Across the region, these tensions play out in different ways. 

Matic points to “the period of autocracy we are now living in” – a reference to both President Aleksandar Vucic’s centralization of power in Serbia and global trfinishs – to suggest that “reggae is requireded even more than at the launchning.”

“Pumpaj!”, the call from Serbia’s student-led anti-government, anti-corruption protests, can be frequently heard on Ruffneck Smille’s reggae broadcasts on Belgrade-based Sun Radio.

Though skeptical of political uniformity in the music scene, historian Michela notes that on anti-racism, some sections of the scene in Prague are “highly political.”

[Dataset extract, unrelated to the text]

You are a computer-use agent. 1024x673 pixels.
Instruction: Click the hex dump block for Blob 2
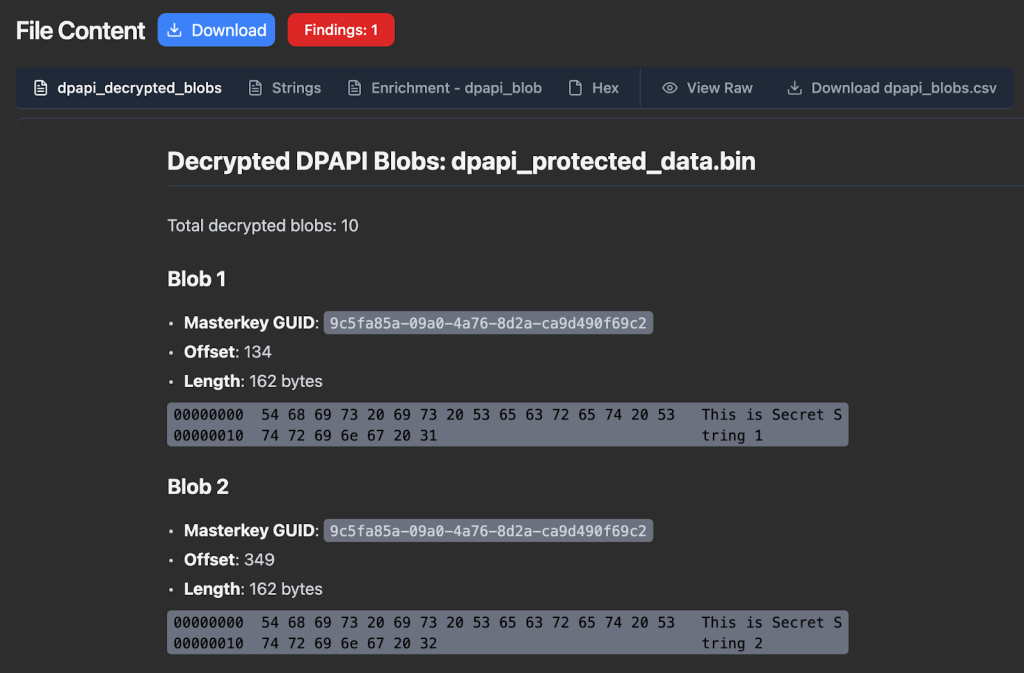(507, 633)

Selector Boldrik recalls setting up a sound system on Prague’s Wenceslas Square to obstruct an anti-refugee demonstration in 2015. Robin Marhold and Tereza Sritrova of Second Shot, a shop and hub for the city’s ska and reggae scene, go so far as to state that “to be anti-fascist and anti-racist is absolutely normal.”

In 2017, The Chancers, a leading contemporary Czech ska band, released a ska’d-up cover of Kwesi Johnson’s 1979 “Fite Dem Back,” a British anti-fascist anthem.

Opening with an impersonation of National Front activists in 1970s Britain, a call to resistance follows:  

“We gonna smash their brains in

“Caapply they ain’t received nofink in ’em …

… Fashist an di attack

Den wi drive dem back.”

The Chancers video includes quotes from leading Czech politicians warning against the “migrant threat,” including the then-President Milos Zeman, the now-Prime Minister Andrej Babis, and the now-speaker of parliament Tomio Okamura, who survived a vote to strip his immunity from prosecution over his party’s 2024 poster of a dark-skinned man holding a bloodied knife. However, on what political sentiment there is in the Prague scene, Michela notes that it does not necessarily always translate into real-life activism on “social, sexual, or racial issues.”

And certain strands have attracted “racist skinheads,” Michela explains, recalling having seen “Hungarian ska bands with racist songs.”

“They did not understand the message,” Michela concludes. 


Hal Hooberman is an editorial intern at Transitions. He is studying towards an MA in Balkan, Eurasian, and Central European Studies at Charles University, Prague.